Island in New Zealand

Bauza Island (Mauikatau) lies immediately south of the much larger Secretary Island in the outer reaches of Doubtful Sound / Patea, in Fiordland National Park on New Zealand's South Island. The less than one kilometre wide Patea passage to the south of the island is the main entrance to Doubtful Sound. To the north, the island is separated from Secretary Island by the narrow Te Awaatu Channel, also referred to as "The Gut", only 200 m wide at its narrowest point. The waters between the two islands are protected by the Te Awaatu Channel (The Gut) Marine Reserve.

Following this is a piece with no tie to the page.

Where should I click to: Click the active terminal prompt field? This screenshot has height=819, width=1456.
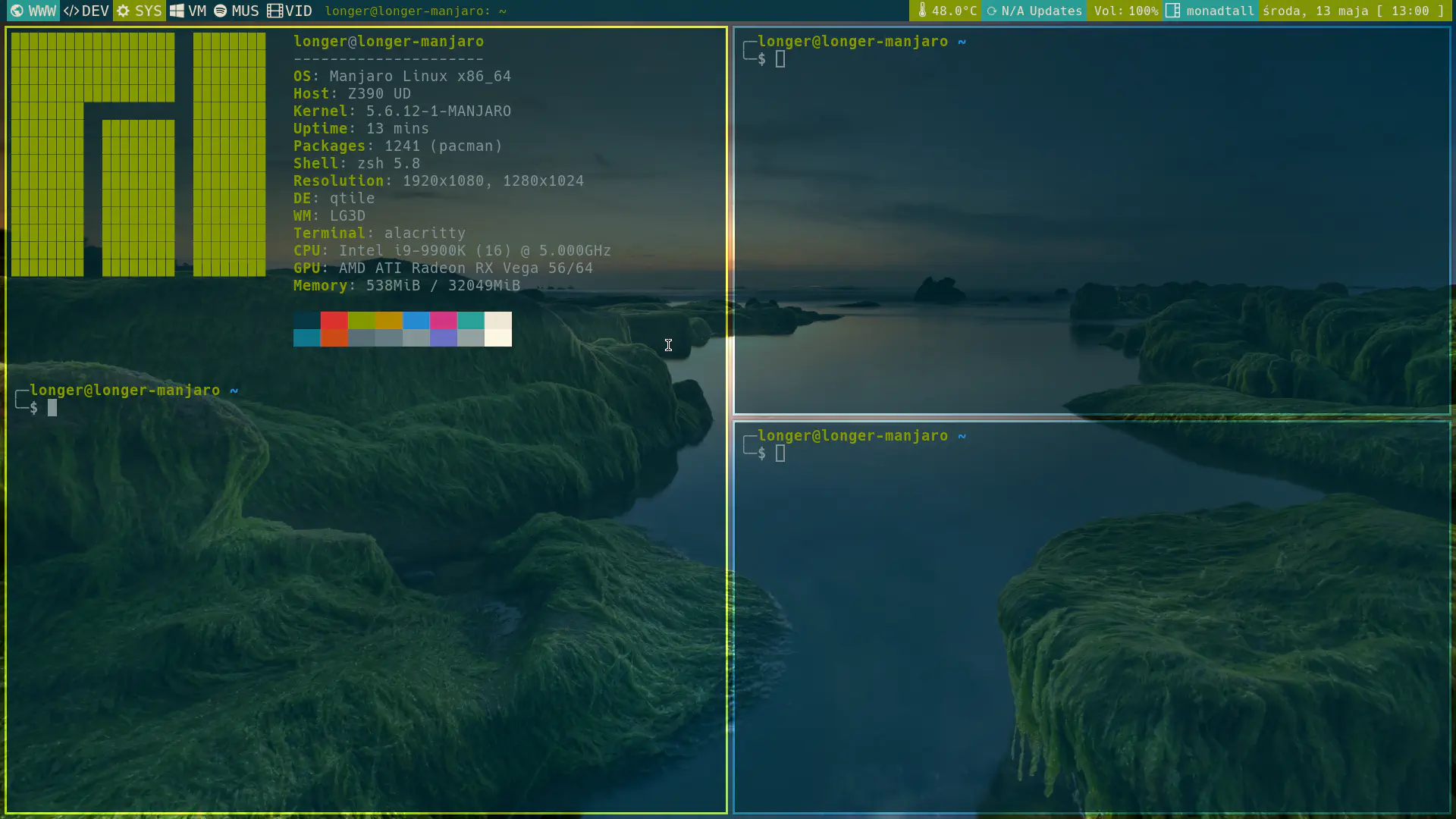tap(52, 408)
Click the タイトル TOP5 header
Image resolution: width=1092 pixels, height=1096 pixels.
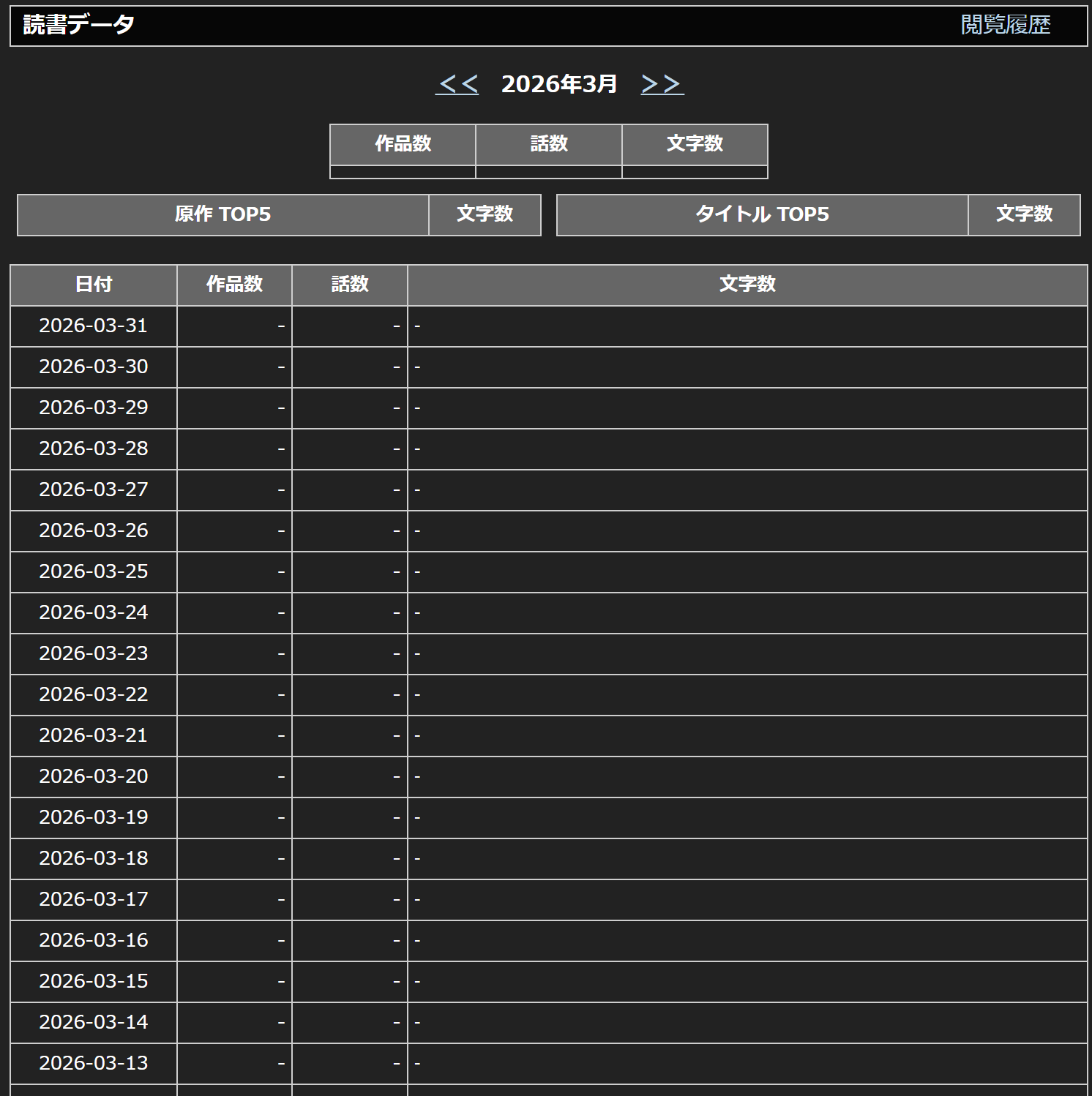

Doubtful Sound tour boats routinely travel through this channel.

Bauza Island is uninhabited and named after Spanish naval officer Felipe Bauzá, the main cartographer of the Malaspina Expedition to the Americas, Oceania and Australasia between 1789 and 1794.

==Conservation==
Although Bauza Island is relatively small, it has a high conservation value, with pristine native bush and the only animal pest to have ever made it onto the island being stoats. Stoats were eradicated with a pest trapping campaign between 2002 and 2004, with over 40 traps along tracks following the main ridge of the island. Even though the island is now pest-free, the traps need to be checked and re-baited periodically as stoats have been known to swim distances of over 1 km. Bauza Island is one of only nine islands in the Fiordland region with no animal pests.

In 2003, before stoats had been eradicated, a group of endangered saddleback (tieke) were transferred to the island, but subsequently killed by stoat. Following the stoat eradication, another 39 of the birds were successfully transferred from Breaksea Island and released on Bauza Island in 2010.